A court can only register an arbitral award or court order in the exact form it was granted. A party cannot unilaterally convert an award from one currency to another and seek registration of the converted amount without obtaining authorization from the arbitrator or court that granted the original award. Such conversion would constitute a different award altogether. Furthermore, a Labour Court order dismissing an application as improperly before it is not a registrable award under section 98(13) and (14) of the Labour Act, and observations made by the court in such circumstances are obiter dicta and not part of the order. Registration of arbitral awards requires strict compliance with statutory formalities, including submission of certified copies as required by section 98(13) of the Labour Act.
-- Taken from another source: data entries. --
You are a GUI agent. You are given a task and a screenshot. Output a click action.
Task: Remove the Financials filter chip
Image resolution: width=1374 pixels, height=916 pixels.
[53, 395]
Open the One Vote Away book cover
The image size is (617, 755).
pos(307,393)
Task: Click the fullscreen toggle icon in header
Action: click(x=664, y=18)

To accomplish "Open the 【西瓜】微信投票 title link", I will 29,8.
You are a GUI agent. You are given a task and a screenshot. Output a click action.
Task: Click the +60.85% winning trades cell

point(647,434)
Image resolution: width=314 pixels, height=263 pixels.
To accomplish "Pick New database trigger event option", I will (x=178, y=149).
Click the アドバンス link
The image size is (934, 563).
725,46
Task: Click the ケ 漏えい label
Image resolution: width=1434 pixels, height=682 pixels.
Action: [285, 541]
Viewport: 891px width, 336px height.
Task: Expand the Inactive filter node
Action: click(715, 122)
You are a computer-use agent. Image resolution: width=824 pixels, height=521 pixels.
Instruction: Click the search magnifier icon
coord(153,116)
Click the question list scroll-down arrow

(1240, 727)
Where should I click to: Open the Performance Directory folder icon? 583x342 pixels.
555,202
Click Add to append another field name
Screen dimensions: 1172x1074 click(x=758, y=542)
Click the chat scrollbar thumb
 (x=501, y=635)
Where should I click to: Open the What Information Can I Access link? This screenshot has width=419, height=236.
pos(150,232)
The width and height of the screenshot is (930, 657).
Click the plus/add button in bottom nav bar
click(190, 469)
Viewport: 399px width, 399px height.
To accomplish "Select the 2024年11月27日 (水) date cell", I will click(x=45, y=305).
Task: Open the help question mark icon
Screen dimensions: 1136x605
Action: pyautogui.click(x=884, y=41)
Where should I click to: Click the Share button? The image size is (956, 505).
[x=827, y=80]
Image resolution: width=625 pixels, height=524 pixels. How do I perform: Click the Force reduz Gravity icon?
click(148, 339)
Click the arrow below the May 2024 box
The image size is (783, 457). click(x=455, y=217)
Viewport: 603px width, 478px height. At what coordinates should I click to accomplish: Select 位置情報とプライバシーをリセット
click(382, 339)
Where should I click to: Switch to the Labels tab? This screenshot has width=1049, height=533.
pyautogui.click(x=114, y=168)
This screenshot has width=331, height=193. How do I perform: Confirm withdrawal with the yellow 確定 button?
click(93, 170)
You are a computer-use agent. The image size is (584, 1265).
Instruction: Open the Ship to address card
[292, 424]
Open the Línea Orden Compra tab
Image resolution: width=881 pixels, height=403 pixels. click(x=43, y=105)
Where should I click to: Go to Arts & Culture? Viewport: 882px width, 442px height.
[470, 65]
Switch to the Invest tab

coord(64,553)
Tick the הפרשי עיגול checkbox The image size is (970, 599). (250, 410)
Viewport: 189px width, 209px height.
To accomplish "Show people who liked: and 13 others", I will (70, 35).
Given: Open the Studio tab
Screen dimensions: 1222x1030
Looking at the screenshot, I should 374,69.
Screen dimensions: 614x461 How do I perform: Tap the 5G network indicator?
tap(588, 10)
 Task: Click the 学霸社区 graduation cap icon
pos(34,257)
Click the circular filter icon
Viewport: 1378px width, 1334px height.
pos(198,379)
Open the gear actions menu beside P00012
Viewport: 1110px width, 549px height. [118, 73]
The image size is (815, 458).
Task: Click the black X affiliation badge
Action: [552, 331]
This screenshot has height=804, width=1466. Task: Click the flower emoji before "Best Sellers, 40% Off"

The court noted that under normal circumstances, the C.H. Lucas award, having been properly granted, would have been registrable had it been in certified form and had the applicant not attempted to convert it into US dollars. The court also observed that the Labour Court, having declined to entertain the applicant's application for lack of proper jurisdiction, was estopped from going into the merits of the matter, and therefore the Senior President's remarks about the Lucas award still standing and the need for finality in litigation could not be read as part of her order but were merely obiter dicta. The court characterized the applicant's conduct in continuing to pursue the irregular conversion as "unforgivable," justifying the higher costs order.
This case is significant in Zimbabwean labour and arbitration law as it clarifies the strict requirements for registration of arbitral awards under section 98 of the Labour Act. It establishes that: (1) only actual awards or orders can be registered, not dismissals for lack of jurisdiction; (2) parties cannot unilaterally modify or convert arbitral awards and seek registration of the modified version; (3) courts will only register awards in the exact form granted by the arbitrator or Labour Court; and (4) technical compliance with statutory requirements (such as certified copies) is essential for registration. The case serves as an important precedent regarding the limits of self-help remedies and the sanctity of arbitral awards in their original form. It also demonstrates the consequences of pursuing meritless applications, as reflected in the punitive costs order on a legal practitioner and client scale.